Дом пастора кажется огромным. Длинная извилистая дорога через парк подходит к самой веранде, увитой зеленью. Около дома кусты сирени и жасмина, я помню их аромат. Осенью листья высокого, молчаливого дуба и красного клена мы нанизывали на проволоку. Потом по пять-шесть сразу подкладывали под булки кисло-сладкого хлеба, прежде чем ставить их в печь. Иногда на корке оставались следы от листьев.

У мамы был новый велосипед. Сверкающие металлические колеса, большое черное кожаное сиденье и огромный черный руль. Он не был похож на мужской. У него была плетеная зелено-сине-красная сетка, чтобы не цеплялась юбка, и круглый серебряный звонок.

Все это было еще до того, как война подступила вплотную, я в этом уверена. Потом, когда в дом стали заходить беженцы и партизаны, она просто не смогла бы учиться ездить на велосипеде. И цыгане приходили. И многочисленная родня. Взрослые сидели допоздна, обсуждали, плыть ли пароходом до Швеции, оставаться в Латвии или ехать в Германию. Никого не заботило, что мы с сестрой всю ночь проводим на улице, никто не загонял нас в кроватки. Мы засыпали под открытым небом, над нами сверкали звезды, иногда мы спали в сене. Произошло это за год до того, как до нас докатилась война. Мне тогда было пять лет, сестре — шесть.

Мама толкает велосипед перед собой по засыпанной гравием дорожке вдоль яблоневого сада. Яблони уже отцвели, но крохотные зеленые плоды назвать яблоками еще нельзя. Она слегка разбегается, пытается сесть на велосипед, потом, передумав, идет медленней. Мы с сестрой Беатой, держась за руки, стоим и смотрим. Мама велела нам оставаться за забором, в яблоневом саду, подальше от нее.

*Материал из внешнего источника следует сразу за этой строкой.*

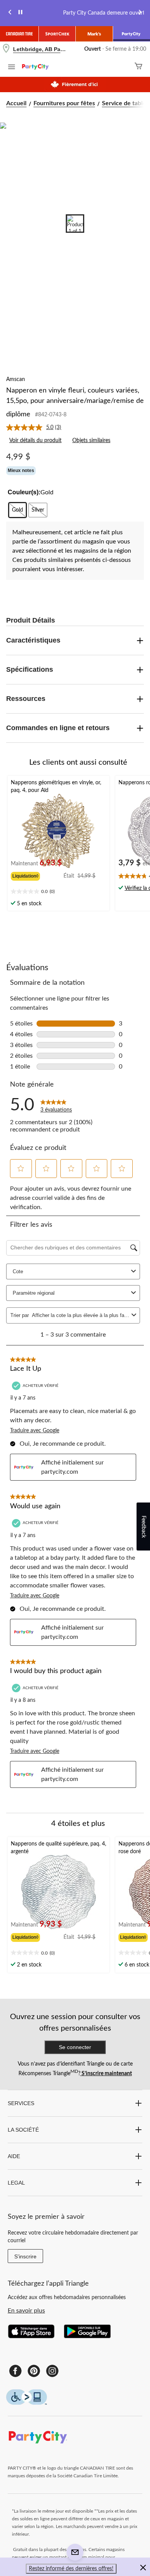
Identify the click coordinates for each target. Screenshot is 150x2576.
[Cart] (138, 67)
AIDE (14, 2156)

Из дома выходит Сниегс, он курит сигарету. У него бледно-голубые глаза. Сниегс одет безупречно — на нем костюм, но на ногах домашние тапочки. Когда он подходит ближе, видно, что пуговица на одном рукаве рубашки расстегнута, обшлага манжет обтрепаны. Когда-то он был подающим надежды пианистом, а теперь играет на органе в церкви отцовского прихода. Папа сказал, что Сниегс сам исковеркал свою жизнь, не оправдал возлагаемых на него надежд и начал пить.

В воскресные утра Сниегс разрешает нам с сестрой нажимать на педали органа. После угарной ночи он весь обливается потом и трясется, но все же усердно играет исполненные надежд лютеранские гимны. Нам нравится бывать у него на хорах. Лучше, чем сидеть внизу на скамье и ждать конца проповеди.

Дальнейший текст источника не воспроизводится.